[Saved data entries]
**********
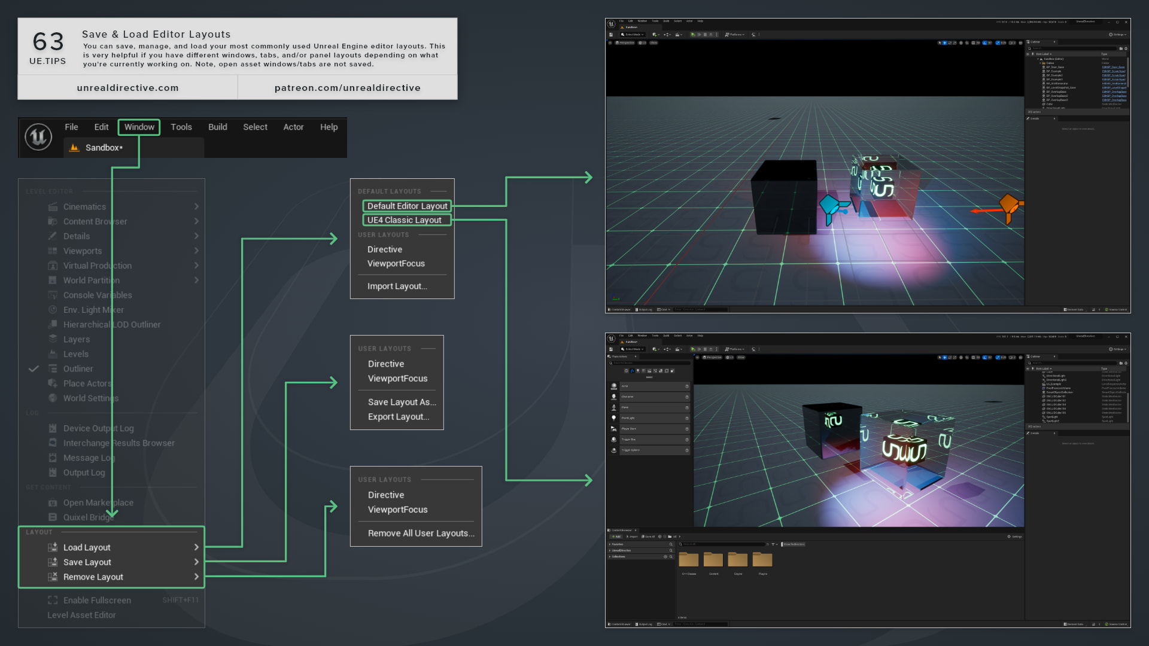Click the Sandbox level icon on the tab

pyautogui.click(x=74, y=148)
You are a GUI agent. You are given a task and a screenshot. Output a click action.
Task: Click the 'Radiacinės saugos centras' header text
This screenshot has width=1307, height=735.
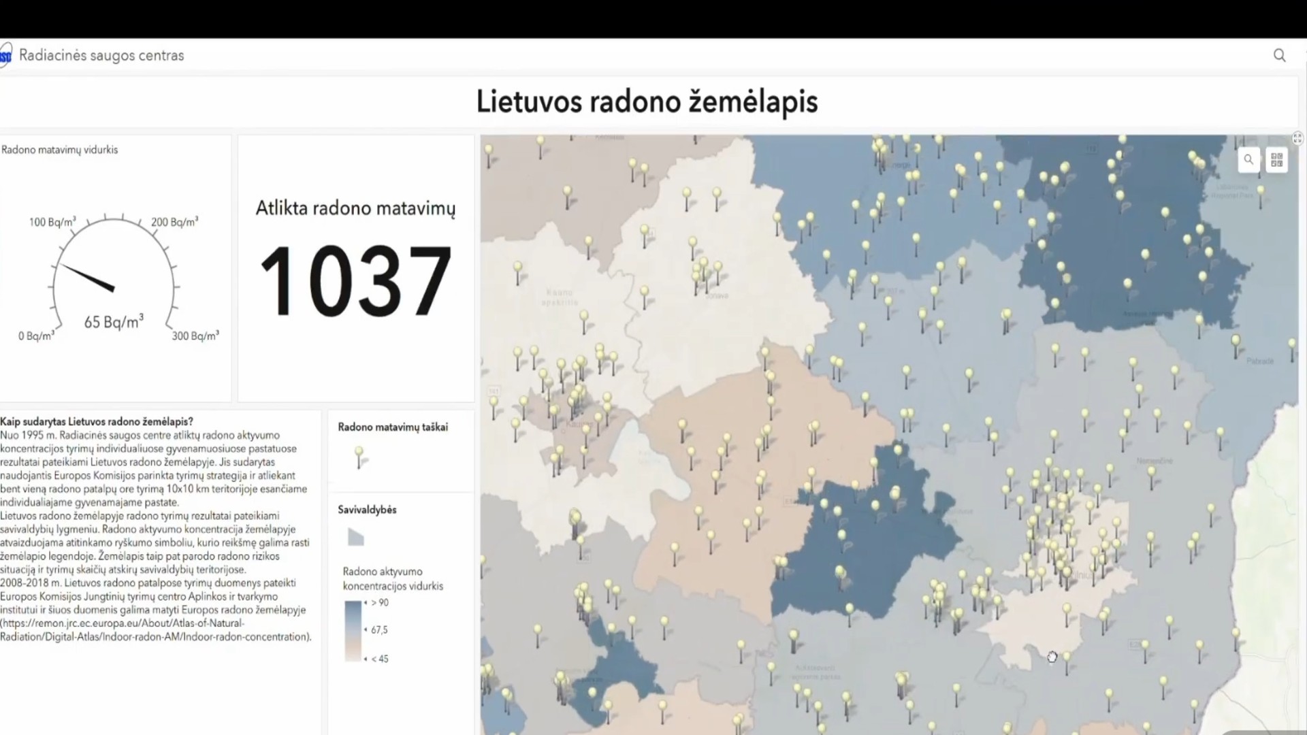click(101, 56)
**********
→ Description of the task:
What is needed is an exact transcription of the lines from the one holding "You are a GUI" to the end of the data, with every picture left out.

→ Answer space:
You are a GUI agent. You are given a task and a screenshot. Output a click action.
Task: Click the 'Radiacinės saugos centras' header text
This screenshot has width=1307, height=735.
click(101, 56)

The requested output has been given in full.